● Data entries:
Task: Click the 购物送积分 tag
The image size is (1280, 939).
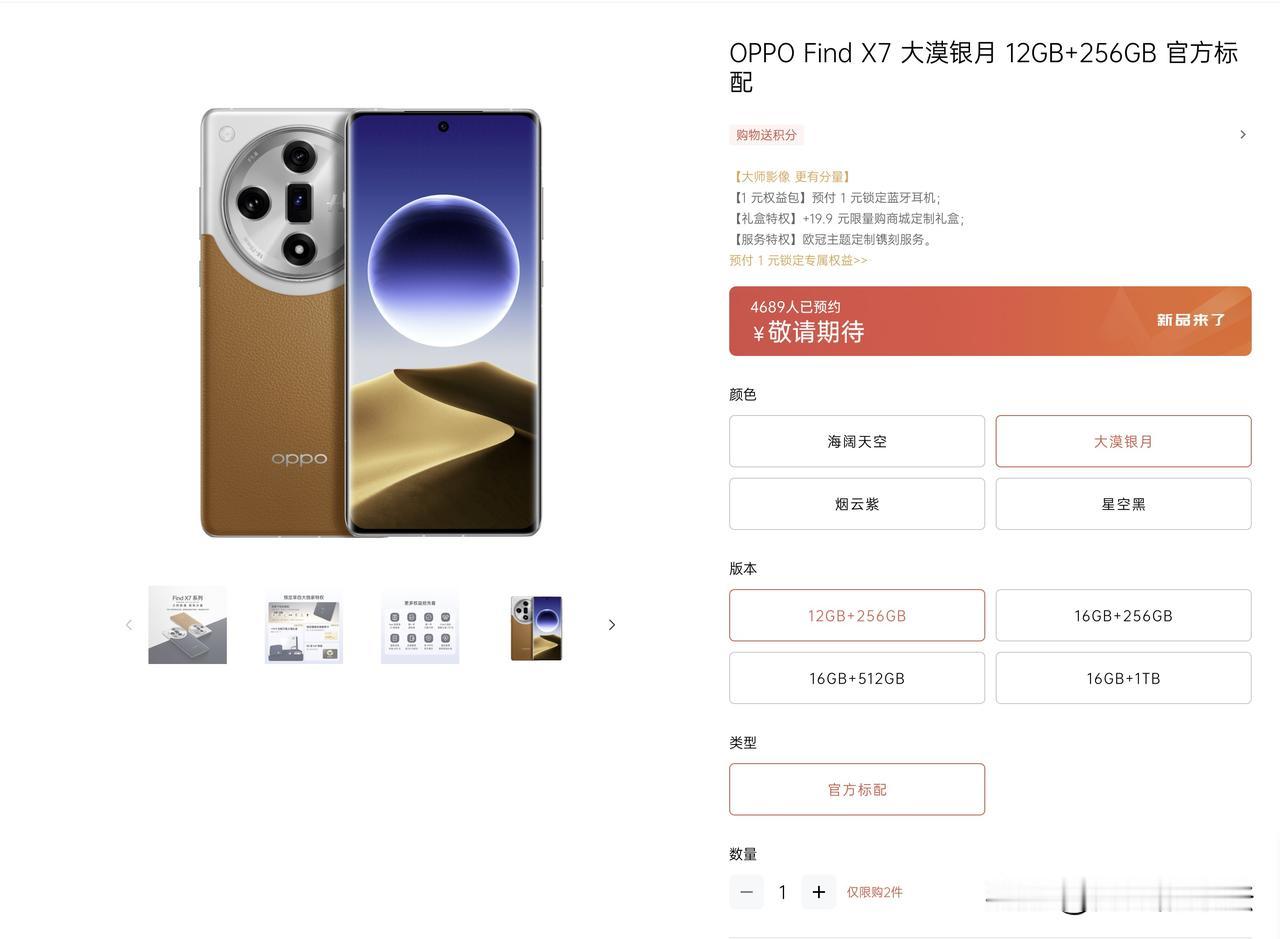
...
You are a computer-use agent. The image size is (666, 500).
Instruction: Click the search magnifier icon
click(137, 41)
...
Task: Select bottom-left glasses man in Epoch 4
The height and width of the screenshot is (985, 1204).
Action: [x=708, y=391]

● Task requirements: Copy out the material starting at the line that contains "You are a computer-use" and ending with the line that contains "click(137, 41)", including both of those lines.

● Exercise answer:
You are a computer-use agent. The image size is (666, 500).
Instruction: Click the search magnifier icon
click(137, 41)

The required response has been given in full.